**** EXERCISE INPUT
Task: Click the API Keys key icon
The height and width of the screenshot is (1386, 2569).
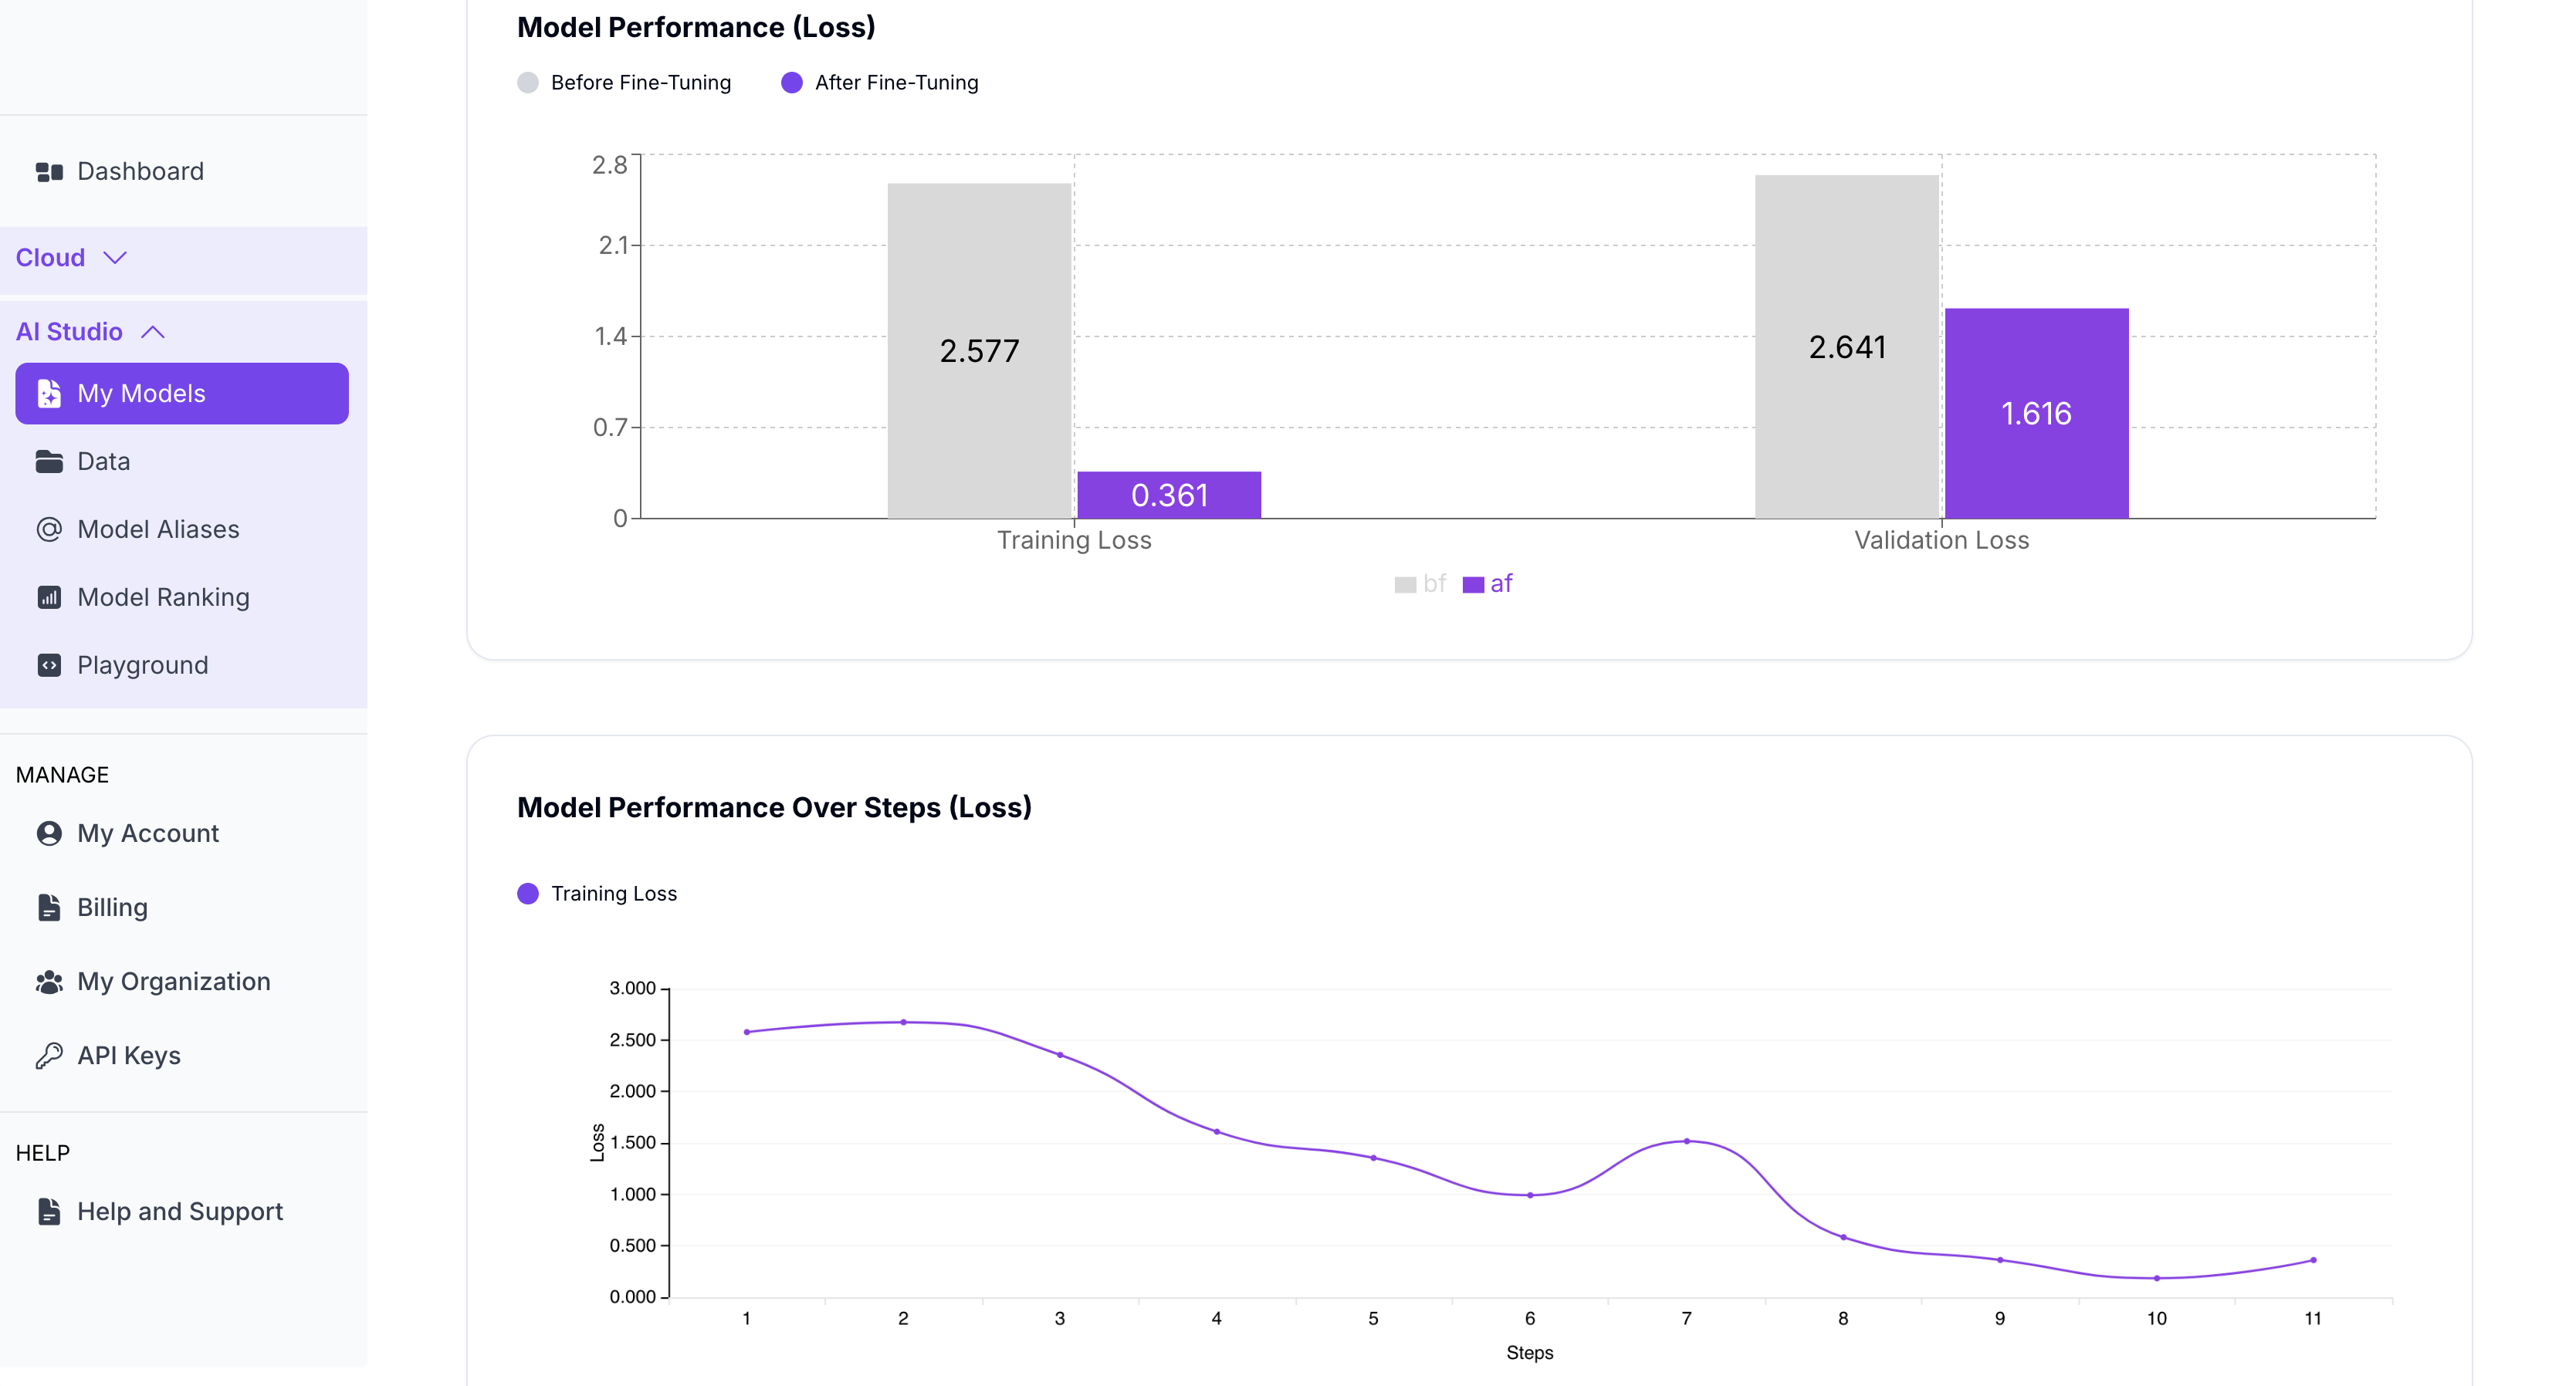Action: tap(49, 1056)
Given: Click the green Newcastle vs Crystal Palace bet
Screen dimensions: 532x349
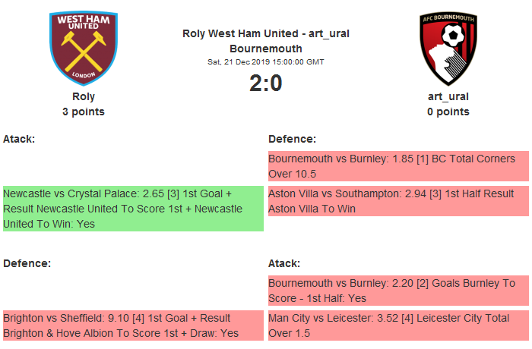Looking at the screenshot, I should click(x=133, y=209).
********
▸ **THE REQUEST**:
Copy every line of the rows above word for word, leaving out the pictures.

▸ **TASK RESPONSE**:
Task: Click the API Keys key icon
The height and width of the screenshot is (1386, 2569).
Action: tap(49, 1056)
Given: Click the green Newcastle vs Crystal Palace bet
Screen dimensions: 532x349
Looking at the screenshot, I should click(x=133, y=209).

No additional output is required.